[Start of section]
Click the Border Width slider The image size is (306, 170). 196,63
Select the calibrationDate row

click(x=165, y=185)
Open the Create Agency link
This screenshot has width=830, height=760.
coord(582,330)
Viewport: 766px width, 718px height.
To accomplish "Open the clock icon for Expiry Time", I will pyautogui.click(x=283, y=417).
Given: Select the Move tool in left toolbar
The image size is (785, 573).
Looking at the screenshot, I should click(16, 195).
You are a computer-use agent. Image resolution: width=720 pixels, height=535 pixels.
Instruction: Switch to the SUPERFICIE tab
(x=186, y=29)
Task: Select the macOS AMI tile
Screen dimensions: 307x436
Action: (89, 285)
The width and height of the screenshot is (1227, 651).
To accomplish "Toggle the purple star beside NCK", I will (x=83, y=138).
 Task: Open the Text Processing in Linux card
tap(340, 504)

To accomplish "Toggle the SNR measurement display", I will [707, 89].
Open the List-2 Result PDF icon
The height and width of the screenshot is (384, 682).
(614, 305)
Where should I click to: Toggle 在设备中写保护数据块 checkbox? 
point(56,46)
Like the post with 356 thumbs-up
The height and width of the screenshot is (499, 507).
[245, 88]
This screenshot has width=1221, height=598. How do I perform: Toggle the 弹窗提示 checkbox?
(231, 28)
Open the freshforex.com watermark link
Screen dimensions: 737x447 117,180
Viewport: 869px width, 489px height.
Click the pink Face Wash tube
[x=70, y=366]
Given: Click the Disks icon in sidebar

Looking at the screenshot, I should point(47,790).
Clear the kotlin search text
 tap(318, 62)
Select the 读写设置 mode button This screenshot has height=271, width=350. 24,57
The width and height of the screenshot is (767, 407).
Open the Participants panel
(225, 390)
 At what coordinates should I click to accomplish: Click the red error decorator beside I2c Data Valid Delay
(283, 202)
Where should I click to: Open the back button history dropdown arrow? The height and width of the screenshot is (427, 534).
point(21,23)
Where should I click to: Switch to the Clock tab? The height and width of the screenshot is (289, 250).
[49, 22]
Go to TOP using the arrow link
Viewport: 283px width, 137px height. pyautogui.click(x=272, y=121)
[End of section]
**Exercise objective:** The records above must each be restated exactly as they stand.

**Solution to the problem:**
Click the Border Width slider The image size is (306, 170). 196,63
Select the calibrationDate row

click(x=165, y=185)
Open the Create Agency link
This screenshot has width=830, height=760.
coord(582,330)
Viewport: 766px width, 718px height.
To accomplish "Open the clock icon for Expiry Time", I will pyautogui.click(x=283, y=417).
Given: Select the Move tool in left toolbar
The image size is (785, 573).
Looking at the screenshot, I should click(16, 195).
You are a computer-use agent. Image resolution: width=720 pixels, height=535 pixels.
Instruction: Switch to the SUPERFICIE tab
(x=186, y=29)
Task: Select the macOS AMI tile
Screen dimensions: 307x436
Action: (89, 285)
The width and height of the screenshot is (1227, 651).
To accomplish "Toggle the purple star beside NCK", I will (x=83, y=138).
 Task: Open the Text Processing in Linux card
tap(340, 504)

To accomplish "Toggle the SNR measurement display", I will [707, 89].
Open the List-2 Result PDF icon
The height and width of the screenshot is (384, 682).
(614, 305)
Where should I click to: Toggle 在设备中写保护数据块 checkbox? 
point(56,46)
Like the post with 356 thumbs-up
The height and width of the screenshot is (499, 507).
[245, 88]
This screenshot has width=1221, height=598. How do I perform: Toggle the 弹窗提示 checkbox?
(231, 28)
Open the freshforex.com watermark link
Screen dimensions: 737x447 117,180
Viewport: 869px width, 489px height.
Click the pink Face Wash tube
[x=70, y=366]
Given: Click the Disks icon in sidebar

Looking at the screenshot, I should point(47,790).
Clear the kotlin search text
 tap(318, 62)
Select the 读写设置 mode button This screenshot has height=271, width=350. 24,57
The width and height of the screenshot is (767, 407).
Open the Participants panel
(225, 390)
 At what coordinates should I click to accomplish: Click the red error decorator beside I2c Data Valid Delay
(283, 202)
Where should I click to: Open the back button history dropdown arrow? The height and width of the screenshot is (427, 534).
point(21,23)
Where should I click to: Switch to the Clock tab? The height and width of the screenshot is (289, 250).
[49, 22]
Go to TOP using the arrow link
Viewport: 283px width, 137px height. pyautogui.click(x=272, y=121)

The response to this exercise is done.